Как выяснилось, хозяева, дядя Ваня и тетя Таня, собирали вещи. Им давали квартиру в новом большом доме, но тоже по Куракинскому — как сказал дядя Ваня — переулку. А мне он почему-то сказал: «Я думал, тебя зарезало поездом!» — Я спросил: «Почему же вы так думали?» А он, усмехнувшись, седой-седой такой, но глаза молодые, быстрые, я вспомнил, что он работал бухгалтером в магазине, сказал: «Да слух прошел… А ты, вишь, объявился! Долго жить будешь! А вот дома скоро не будет… Не жаль?»— «Не знаю», — ответил я. «Ну правильно. Но если захочешь, заходи, мы тут рядом поселимся, я тебе подарю фотографию этого дома».

Я пообещал зайти, но вот так и не зашел, все некогда было.

А дома, конечно, жаль. Не вообще дома, а того Дома, который был в моей памяти, куда реальней этого, пустого и уже ничейного.

Я заглянул в чулан, тоже теперь пустой. В нем висели спортивные кольца Вити Паукшты, которого надо бы нам с Сашкой называть дядей Витей, но мы его так не называли. Он был дядей моего соседа Саши, а еще был Виля, тоже его родной дядя, но сейчас я о чулане.

В этом чулане, довольно просторном, несмотря на его забарахленность, мы спали летом: тетка Поля, Вера, Тонька и я.

Девки все были молоденькие, говорливые, и я поневоле наслушивался массу самых невероятных историй, обычно криминальных, об убийствах и тому подобном, именно то, что любят рассказывать на ночь, под темноту и обязательно шепотком, по секрету.

Вся эта уголовщина, услышанная, но еще и увиденная в кино, странным образом трансформировалась в моей памяти в почти что реальные картины.

Сюда же добавились впечатления какой-то, по случаю, занесенной книги.

Своей библиотеки у нас не было, вообще не было ни одной книжки в доме. А я рано научился читать, много раньше школы, причем сам, без чьей-либо помощи. И сразу прочитал эту книгу. А в ней невероятные страсти, кто-то кого-то полюбил и убил, а потом на землю сыплются трупы в мешках… С ума сойти!

Я до сего времени не могу понять, что же это за книга такая, в которой с неба сыплются трупы в мешках… Но было же, было! И я подскакивал по ночам и что-то орал, очень смеша моих молоденьких и дурашливых родственниц. Их это здорово забавляло!

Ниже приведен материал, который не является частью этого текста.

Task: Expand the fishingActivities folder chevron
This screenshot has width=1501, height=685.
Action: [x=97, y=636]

Вот они ведут меня на вечерний сеанс (не с кем оставить, потому что мать в больнице), и я смотрю фильм под названием «Соловей-соловушка — буйная головушка».

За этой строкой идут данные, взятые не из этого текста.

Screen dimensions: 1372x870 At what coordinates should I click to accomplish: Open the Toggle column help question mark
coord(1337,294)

Может, и названия такого нет? Я после, например, не встречал.

Но помню, что в фильме пьяный, а может, и не пьяный, но он почему-то стоит у дома и кого-то зовет, кажется, свою девушку, а из окон со всех этажей в него летят тарелки… Сотни, тысячи тарелок.

Возможно такое — даже в кино?

Под впечатлением ли фильма, или ночных секретов моих девок, но только навсегда остается в памяти, что комедия — это когда летят тарелки, а значит, это страшно.

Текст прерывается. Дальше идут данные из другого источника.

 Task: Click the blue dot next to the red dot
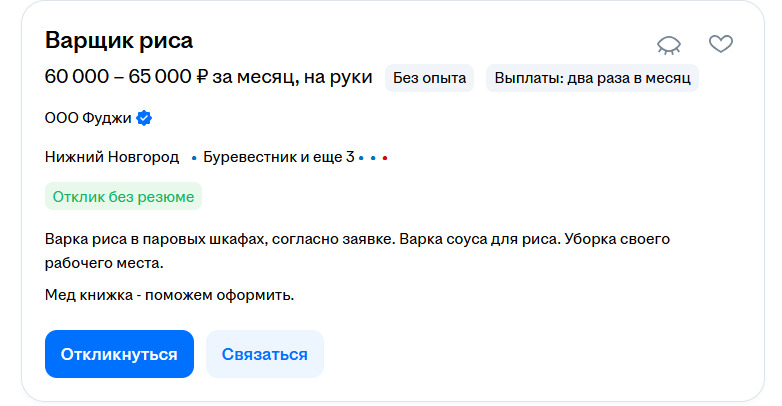pyautogui.click(x=373, y=158)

Сейчас-то мне самому смешны мои страхи. Я люблю смотреть комедии, люблю посмеяться. Может, и летящие тарелки в ту пору у кого-то вызывали смех?

А вы попробуйте заново-то произнести слово: комедия, жесткое, деревянное, как темный к-о-м-о-д, стоящий в чулане и потрескивающий в темноте ни с того ни с сего.

Вот почему в глухом чулане, просыпаясь от позднего прихода девок и слыша их громкий шепот: «Ох, девки, какую комедию я нынче видела!», — я в страхе утыкался в подушку и закрывал глаза. Я знал, что это ужасно, это страшно. И лучше заткнуть уши, что я и делал.

Но бывали случаи, меня заставляли спать в чулане одного, и я плакал и не хотел идти, а отец меня выгонял и запирал в доме дверь!

И все страхи, что налипали на меня в течение совместных тех ночевок, вдруг проявлялись, и в похрустывающих звуках чулана, всех его нагромождений, в беспросветной темноте, потому что ни окон, ни лампочки тут не было, мне чудились привидения и мертвецы, и я спасался в глубинах подушки, замерев от страха.

Оттого слово «чулан» для меня равносильно слову «комедия» — они оба из моего детства и оба темного цвета.


Эти бы страхи в войну, когда мне было десять — двенадцать лет, и я уже ни черта, ни дьявола не боялся, и в такие мрачные дыры залезал, и в таких черных подвалах, в катакомбах жил, в древних армянских склепах, мертвецов повидал, даже спать приходилось рядом…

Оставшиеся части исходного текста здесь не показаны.